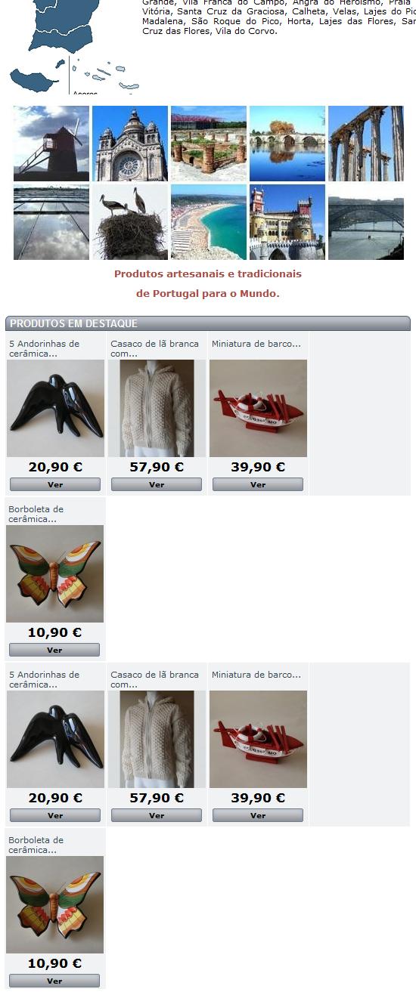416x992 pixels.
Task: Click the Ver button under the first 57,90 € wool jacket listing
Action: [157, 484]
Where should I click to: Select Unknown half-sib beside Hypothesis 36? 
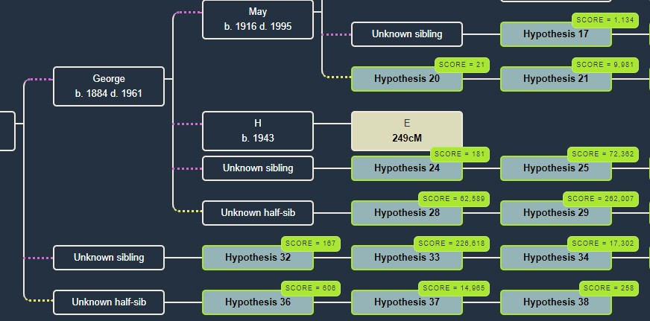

###

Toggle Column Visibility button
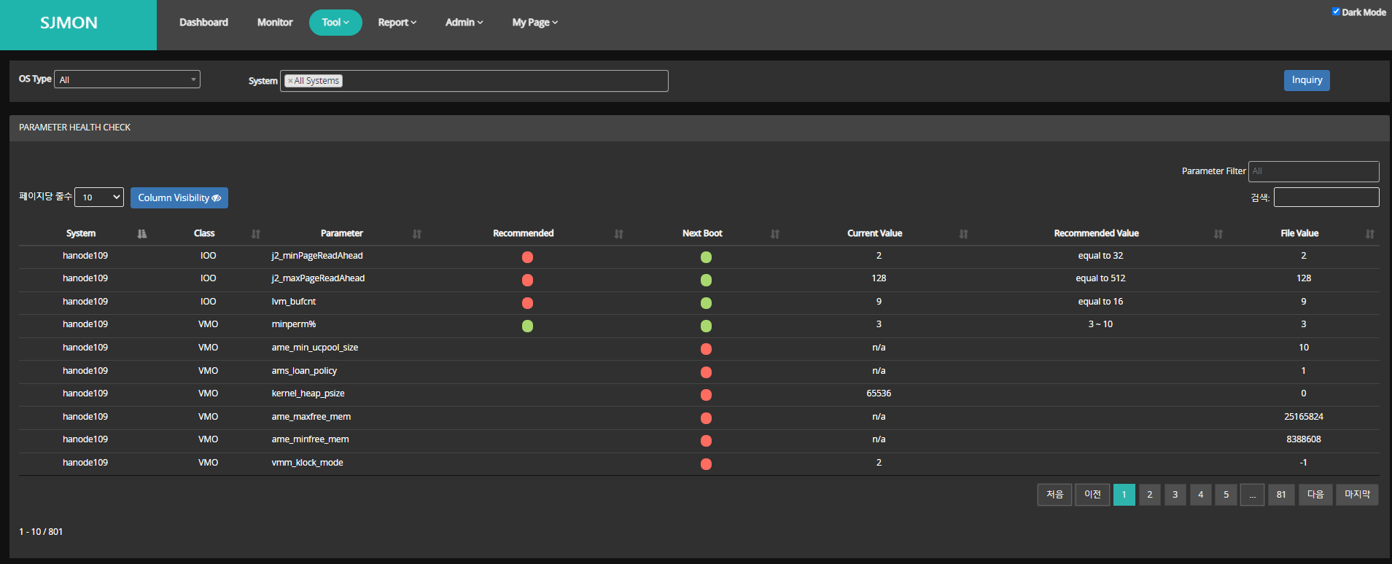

###

● **STATED GOAL**: Copy out the listing word for word, starting with the line that contains "416x992 pixels." and continuing through the line that contains "Where should I". Leave out the pictures.

● **EXPECTED ANSWER**:
416x992 pixels.
Task: Click the Ver button under the first 57,90 € wool jacket listing
Action: [157, 484]
Where should I click to: Select Unknown half-sib beside Hypothesis 36? 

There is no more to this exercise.